Vanansio explained how he had fled war torn South Sudan with Emanuel and his now ex-wife, when Emanuel was only 3 and lived for more than four years in a refugee camp in Egypt before coming to the United States as Christian refugees.
He and his ex-wife, who watched her mother and brother being burned alive before fleeing South Sudan, divorced a year after they arrived.
When asked to describe his son’s behavior around or near the time of the shooting, Vanansio said Emanuel was talking more than usual and had become forgetful.
“When I tried to tell him something he takes it in a rough way. He wasn’t understanding. I had to calm him down and say take it easy. This is how we need to do things,” he said.

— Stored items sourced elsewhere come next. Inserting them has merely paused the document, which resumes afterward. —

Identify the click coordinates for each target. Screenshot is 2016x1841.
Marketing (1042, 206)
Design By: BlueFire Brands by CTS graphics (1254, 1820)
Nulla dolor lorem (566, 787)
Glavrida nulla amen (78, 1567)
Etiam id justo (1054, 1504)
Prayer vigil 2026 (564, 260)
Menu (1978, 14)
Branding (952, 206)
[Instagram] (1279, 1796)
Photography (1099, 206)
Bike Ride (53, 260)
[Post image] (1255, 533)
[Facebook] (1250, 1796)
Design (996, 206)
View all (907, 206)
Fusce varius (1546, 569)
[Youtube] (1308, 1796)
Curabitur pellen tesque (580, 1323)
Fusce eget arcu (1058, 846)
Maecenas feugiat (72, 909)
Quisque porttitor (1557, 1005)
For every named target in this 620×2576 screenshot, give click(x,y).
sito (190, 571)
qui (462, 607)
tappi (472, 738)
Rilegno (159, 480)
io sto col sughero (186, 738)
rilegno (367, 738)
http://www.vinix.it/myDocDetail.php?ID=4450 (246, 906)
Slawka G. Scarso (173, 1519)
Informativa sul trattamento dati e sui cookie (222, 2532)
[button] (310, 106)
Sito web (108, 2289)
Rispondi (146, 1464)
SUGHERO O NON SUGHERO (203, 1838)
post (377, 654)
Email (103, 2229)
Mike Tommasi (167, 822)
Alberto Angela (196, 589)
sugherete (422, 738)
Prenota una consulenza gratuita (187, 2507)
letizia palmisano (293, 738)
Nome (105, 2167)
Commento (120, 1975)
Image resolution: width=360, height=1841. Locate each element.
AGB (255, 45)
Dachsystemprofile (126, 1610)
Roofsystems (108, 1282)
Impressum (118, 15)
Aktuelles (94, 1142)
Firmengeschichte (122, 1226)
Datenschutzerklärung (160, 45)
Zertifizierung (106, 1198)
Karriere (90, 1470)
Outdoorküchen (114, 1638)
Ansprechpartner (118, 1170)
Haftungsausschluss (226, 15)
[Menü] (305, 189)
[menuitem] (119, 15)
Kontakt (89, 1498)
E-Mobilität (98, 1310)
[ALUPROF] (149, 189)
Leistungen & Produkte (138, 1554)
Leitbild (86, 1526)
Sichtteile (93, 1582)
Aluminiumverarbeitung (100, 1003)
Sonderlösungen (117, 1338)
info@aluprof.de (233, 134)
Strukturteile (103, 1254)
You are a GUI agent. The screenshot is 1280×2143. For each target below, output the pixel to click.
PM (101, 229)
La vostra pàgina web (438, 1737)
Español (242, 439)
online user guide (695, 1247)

He explained that his son was also frustrated about school because he wasn’t qualified to receive full tuition help. He had to come up with $2,000 to finish up his college degree.
“I told him, I am back, I am here, I can help you with those tuition thing. Stay focused, do your schoolwork and the little work you’re doing and as soon as I get a place to live, because I was still living with my friend then, we can stay together. You don’t have to worry paying for anything,” Vanansio explained.
Maya Hill, the mother of Samson's daughter, also testified that on the day of the shooting Emanuel left her what she thought was a suicidal note.
“I’m terribly sorry for not living up to your expectation my queen, it’s no secret I never deserved you,” she read in part from the note.
Samson also told jurors he remembers shooting himself but no one else.
"Do you remember shooting Melanie Crow," defense attorney Jennifer Thompson asked.
"I do not," Emanuel replied.
"Do you remember shooting Pastor Joey Spann," Thompson asked.
"I do not," Emanuel said.
Samson further noted that he didn't remember putting on a mask, tactical vest or writing a note referencing Charleston church shooter Dylann Roof, News Channel 5 reported. In the weeks leading up to the shooting, he said he was having hallucinations and not feeling like himself.
"What I remember thinking and feeling in those days or that day in particular is waking up and wanting to end my life. I was extremely depressed and I felt kind of numb," he said.
Prosecutors argued that Emanuel was conveniently choosing the details he recalled.
In a transcript of calls from October 2017 between Emanuel and his then girlfriend, he said he heard the shooting victims saying "some funny (expletive)" when he was on the floor of Burnette Chapel Church of Christ after he was shot during a tussle with a churchgoer.
"When I put the two bullets in my chest and laid down and I was on the floor and I could hear what everyone was saying, and some people were saying some funny (expletive), bruh and, I was like, if Maya were here listening to y'all's whack (expletive), bruh," Emanuel said in one call.